経営者は、一般的な正社員より、給与(役員報酬)の増減が大きい。
一般的な正社員は、給与が下がることはあまりないが経営者は大きく減ることもある。
そこで影響を受けるのが「生活水準」だ。
今回は、この辺りについて書き綴っていく。

経営者が役員報酬を下げる時

会社の成績が悪ければ、経営者は自分の役員報酬を下げるべきだ。
殆どの経営者は、前期(今期)の会社の成績から今期(次期)の給与を決める。

一時的に会社の成績が悪いことは、よくある話だ。
しかし、これが数期に渡って続くと話は違う。
会社は赤字体質になっていくし、役員報酬を下げるのにも限界がある。

こうなると、経営者は会社を立て直すことはもちろん、生活水準を下げる必要がある。
今回は会社のことについては割愛するが、個人でも「倒産」に準ずる「自己破産」というものがあり、持続不可能な生活水準は成り立たない。

役員報酬を下げない経営者たち

会社の成績が悪くても、役員報酬を下げない経営者もいる。
これは以下の2つの理由が多い。

1.会社全体の経費からすると役員報酬の影響が小さい
2.生活水準を下げられない

まず1の場合。
これはもう個人の給与(役員報酬)を減らしてもあまり意味がない。
分かりやすく例えると、会社の売上規模が数十億、営業利益がプラスマイナス数億といった単位になった場合。
この場合は、営業利益がマイナスに傾いたら、会社を建て直すことに全力を注ぐしかない。
個人の生活水準ストレスが会社の成績に影響を与えるのであれば、役員報酬は下げない方が良いのかもしれない。

2の場合。
一般的に、生活水準を下げるのは大きなストレスとなる。
そのストレスに耐えられない、もしくは「耐えられない気がする」ことから、役員報酬を下げられない。
特に、会社の業績が回復しない場合、会社、個人ともに破産の道へ進んでしまう。
これがよくある不幸なパターンだ。

経営者の生活水準への考え方

私の経験上、2024年現在で年齢50歳くらいにボーダーラインがあるように思える。
このラインを境に生活水準に対する考え方が変わることが多い。

ライン前生まれの経営者は、役員報酬に対しての生活水準が高い人が多い。
高級品に興味がある人が多く、平然と買える人も多い。
逆に、ライン後生まれの経営者は、憧れこそあっても平然と買える人は多くない気がする。
おそらく「内部留保」に対しての考えて方が違うのだと思う。

このラインは、バブル期と就職氷河期の影響を受けているように思える。
就職氷河期の初期程度までは、何だかんだ言ってまだ景気が良かった気がする。
ライン前生まれの人には、景気が良かった時代が記憶に強く残っている。
一方、ライン後生まれの人には、景気が良かった時代の記憶が殆どない。
だから、「内部留保」に対しての考え方に差が出るのだと思う。

最近は日本国内の株価が急上昇し、景気に対しての期待が現実的なレベルで高まっている。
順調に株価が上がって行くならば、現金預金の価値は相対的に低くなる。
ROEなどの会社の数値や株価を強く意識する経営者への世代交代によって、この動きは加速する可能性がある。
この先社会へ出る世代はまた「内部留保」に対して違う考え方を持ち、総合的な考え方も変わっていくのかもしれない。

生活水準の壊れ方

原因①:固定費

一番の原因は「固定費」だ。
生活費の中で「固定費」が高く、そこに依存する気持ちが高い人ほど、生活水準が壊れやすい。

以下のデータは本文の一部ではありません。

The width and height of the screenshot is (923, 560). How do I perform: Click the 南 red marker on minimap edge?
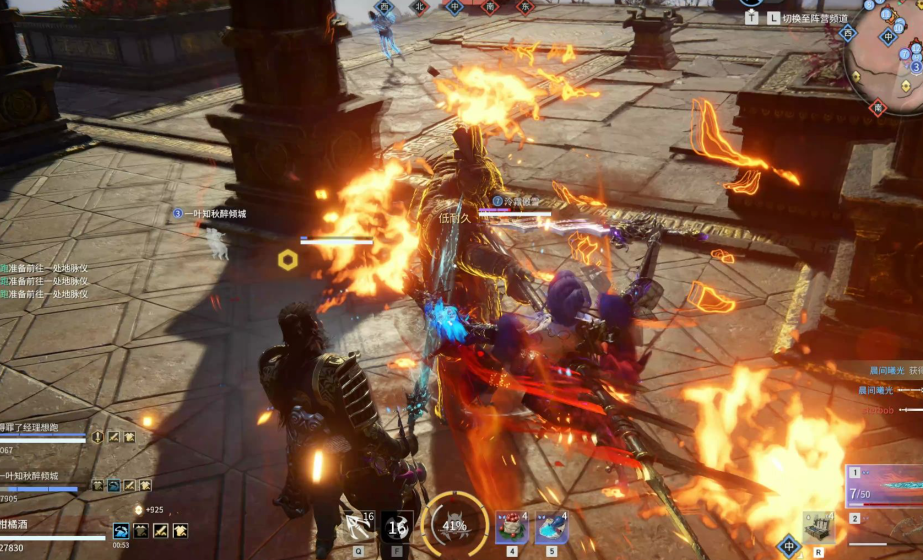tap(877, 109)
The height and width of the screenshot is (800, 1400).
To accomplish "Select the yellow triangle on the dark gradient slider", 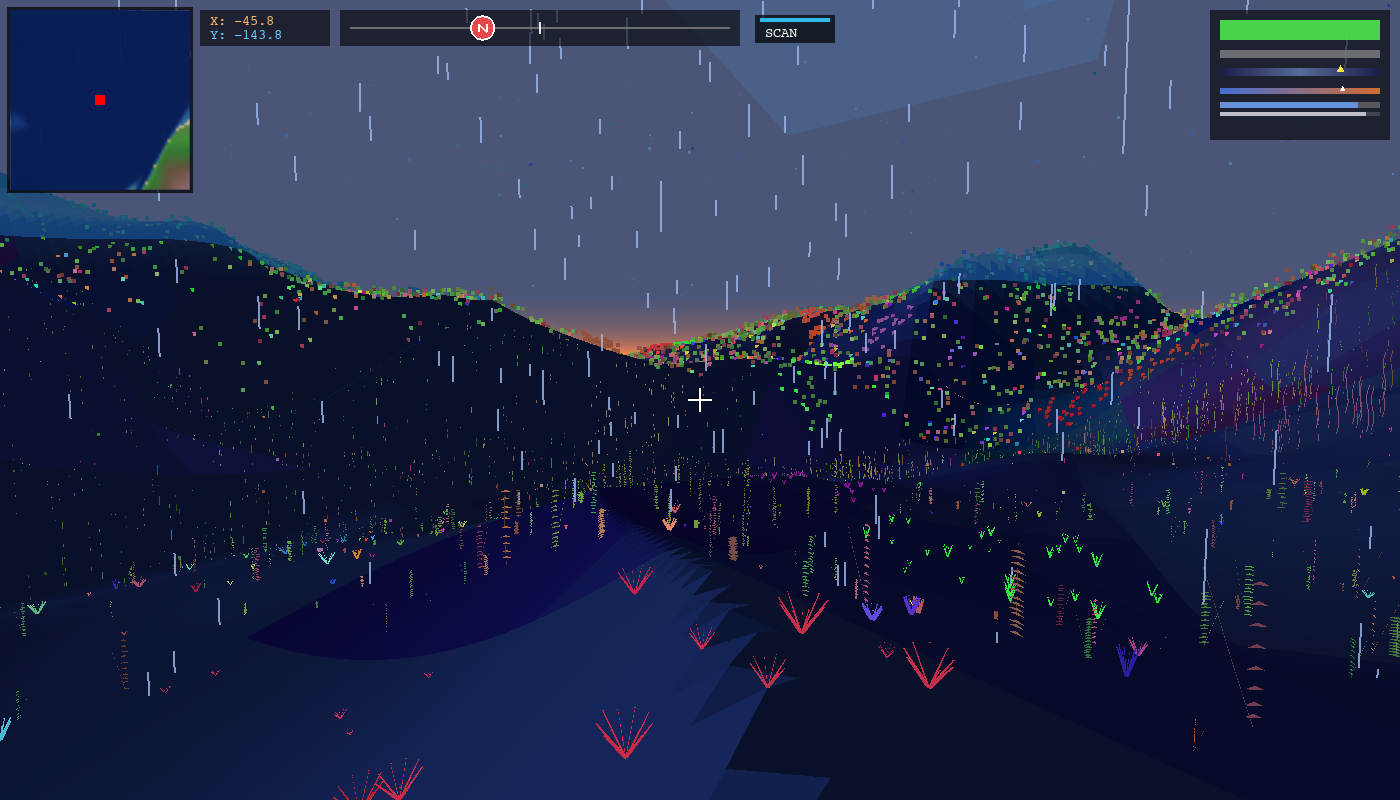I will point(1341,70).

生活の基本である「衣食住」の中で言えば、「住」が固定費だ。
例えば、月に30万のマンションに住んでいた人が居たとする。
役員報酬が240万減ったから、月に10万のマンションへ移住する。
これがなかなか難しい。

特に危ないのは「新築のローン」だ。
仮に現金で買った高級車であれば、売るのは簡単だ。
売れば固定費から解放される。
しかし、住宅となると話は別だ。
すぐに売れるとは限らないし、売ってもローンが残る可能性がある。

――― 無くす術のない固定費

これが一番危ない。

原因②:見栄

一番の原因は「固定費」だ。
継続的に支出を続けるものは、少なければ少ないほど生活水準は壊れにくい。
しかし、理屈では「手放す」ことが重要だと分かっていても、それを実行できない人がいる。
その原因の殆どは「見栄」というものだ。

個人的には「これだけは自分が頑張るために絶対に必要」というものはあった方が良い。
手放さず、必死で守れば良い。
しかし、「他人からの評価を気にして手放せない」というのは、危ない感情だ。
体裁を気にして、生活水準を下げられない。
そして、こういった感情は、探したらキリがないくらい「手放すべきもの」への執着を生む。

――― 見栄のための固定費

これもまた最凶の組み合わせだ。

生活水準の守り方

前提として、固定費と見栄を無くすこと。
しかし、必要な時に手放せる自信があるのであれば、自由に使えば良い。

まず、固定費との付き合い方。
これは、「固定費の認知」が重要になる。
紙でもエクセルデータでも良いので、固定費を一覧としてピックアップした方が良い。
生活水準を上げると、たくさんの固定費を抱えることが多い。
月数千円程度の固定費だと、記憶から消えているものも多いのではないだろうか?

見栄や自己満足のために金を使う場合、「手当たり次第」は止めた方が良い。
自分の趣味などに合わせて、支出するジャンルを定めた方が良い。
欲は、止まらないし、自分で止めるのも難しい。
自分でルールをつくり、それを守る。
そうしないと、収集がつかなくなる。
やがて、クレジットカードの明細を見るのも面倒になる。

最後に、固定費以外の流動費について。
特に、消耗品費。
これは、いつでも替える覚悟でいること。
安いもの、高いもの、その違いを知るのも悪くない。
その程度の気持ちでいると良いと思う。

私の場合

これは私の個人の主観なので、あまり参考にならないかもしれない。
私の場合、役員報酬が年間600万辺りから、生活水準はあまり変わっていない気がする。
私は愛知県の地方に住んでいるので、感覚的には名古屋の都市部での700万程度に相当し、東京の都市部での800万程度に相当するということになるのかもしれない。
経営者として会社の経費で特権的に消費できるものを加味しても、地方で800万程度、東京で1000万程度で「一般レベルの生活水準」は上限を迎えると思っている。

それ以上は、余る。
無理に使う必要もない。
吉野家やマックは何度行っても美味い。
Netflixよりコスパの良い娯楽を知らない。

――― 生活水準なんて、その程度。

少なくとも、ドラマや映画の若い主人公が設定に似つかわしくないレベルの美しい部屋に住んでいる光景に憧れることはない。